Dated: November 26, 2007
         
 
  By:   /s/ Craig A. Tooman
 
     
 
 
      Craig A. Tooman
 
      Executive Vice President, Finance and Chief Financial Officer

 

EX-3.01
 

Exhibit 3.1
AMENDMENT TO THE AMENDED AND RESTATED BYLAWS
OF ENZON PHARMACEUTICALS, INC.
November 21, 2007
1.   Article XII, Section 7.1 of the Amended and Restated Bylaws of Enzon Pharmaceuticals, Inc. is amended to read in its entirety as follows:
 
    “Section 7.1 Shares of Stock.
     The shares of capital stock of the Corporation shall be represented by a certificate, unless and until the Board of Directors of the Corporation adopts a resolution permitting shares to be uncertificated. Notwithstanding the adoption of any such resolution providing for uncertificated shares, every holder of capital stock of the Corporation theretofore represented by certificates and, upon request, every holder of uncertificated shares, shall be entitled to have a certificate for shares of capital stock of the Corporation signed by, or in the name of the Corporation by, (a) the Chairman of the Board, the Chief Executive Officer, the President or any Executive Vice President, and (b) the Chief Financial Officer, the Secretary or an Assistant Secretary, certifying the number of shares owned by such stockholder in the Corporation.”
2.   Article XII, Section 7.2 of the Amended and Restated Bylaws of Enzon Pharmaceuticals, Inc. is amended to read in its entirety as follows:
 
    “Section 7.2 Transfers of Shares of Stock.
     Stock of the Corporation shall be transferable in the manner prescribed by applicable law and in these Bylaws. Transfers of stock shall be made on the books of the Corporation, and in the case of certificated shares of stock, only by the person named in the certificate or by such person’s attorney lawfully constituted in writing and upon the surrender of the certificate therefor, properly endorsed for transfer and payment of all necessary transfer taxes; or, in the case of uncertificated shares of stock, upon receipt of proper transfer instructions from the registered holder of the shares or by such person’s attorney lawfully constituted in writing, and upon payment of all necessary transfer taxes and compliance with appropriate procedures for transferring shares in uncertificated form; provided, however, that such surrender and endorsement, compliance or payment of taxes shall not be required in any case in which the officers of the Corporation shall determine to waive such requirement.

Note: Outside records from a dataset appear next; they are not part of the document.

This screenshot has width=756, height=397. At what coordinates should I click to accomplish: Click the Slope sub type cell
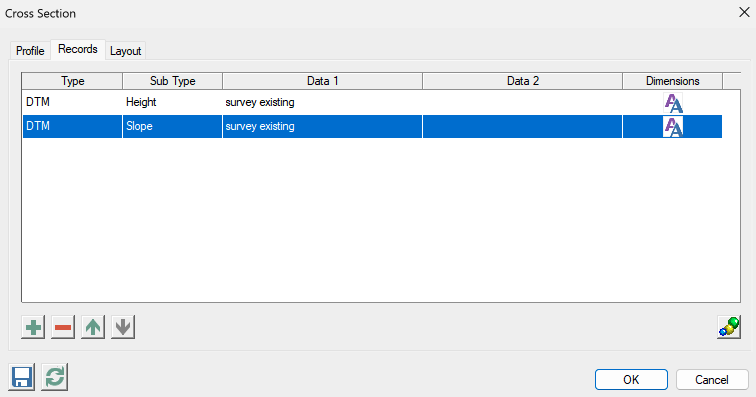pos(172,126)
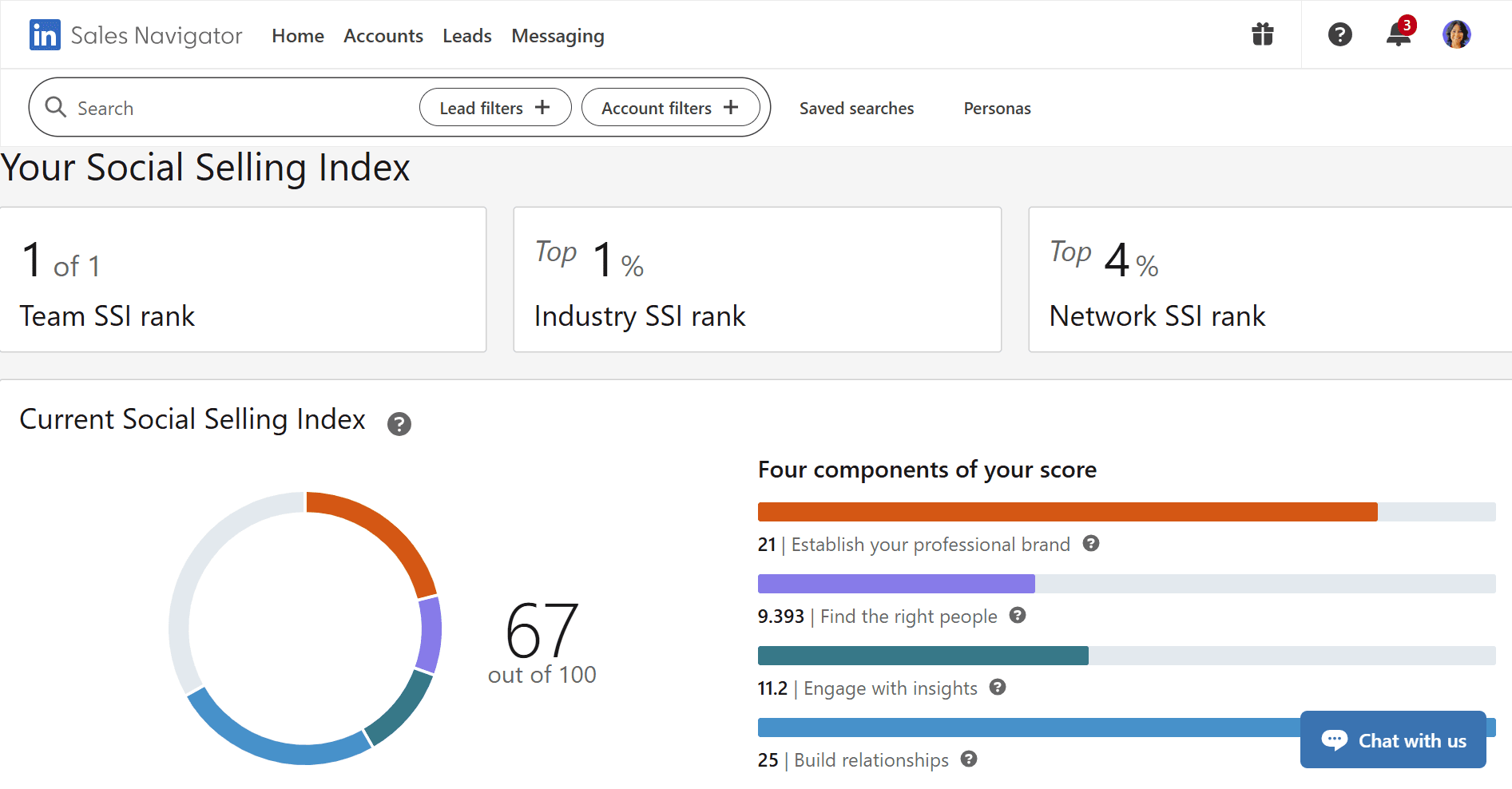Open the Personas page
Screen dimensions: 1512x789
click(x=997, y=108)
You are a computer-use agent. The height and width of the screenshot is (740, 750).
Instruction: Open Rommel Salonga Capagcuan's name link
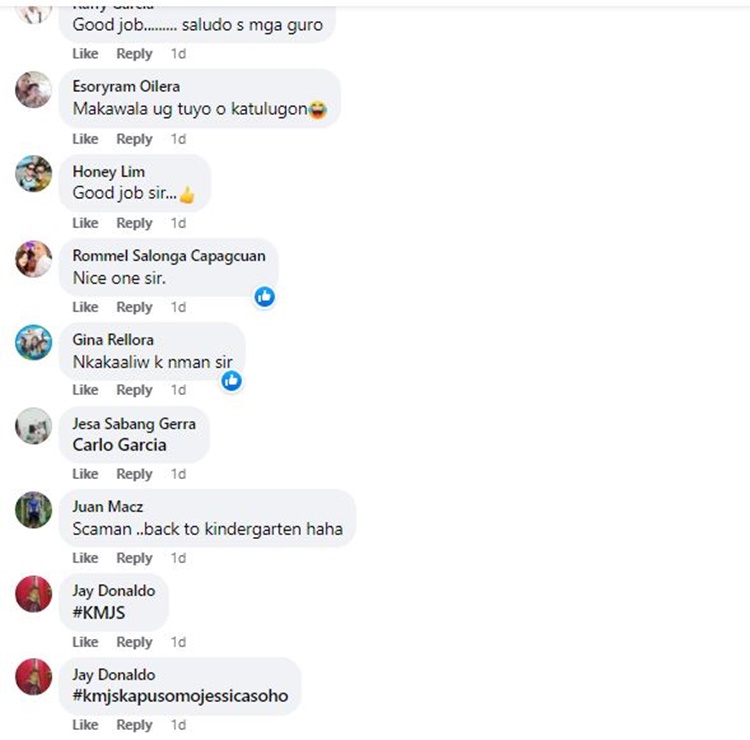point(169,256)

With respect to certificated shares of stock, every certificate exchanged, returned or surrendered to the Corporation shall be marked “Cancelled,” with the date of cancellation, by the Secretary or Assistant Secretary of the Corporation or the transfer agent thereof. No transfer of stock shall be valid as against the Corporation for any purpose until it shall have been entered in the stock records of the Corporation by an entry showing from and to whom transferred.”

 


 

3.   Except as expressly amended hereby, the provisions of the Amended and Restated Bylaws of Enzon Pharmaceuticals, Inc., as amended through the date hereof, are and will remain in full force and effect.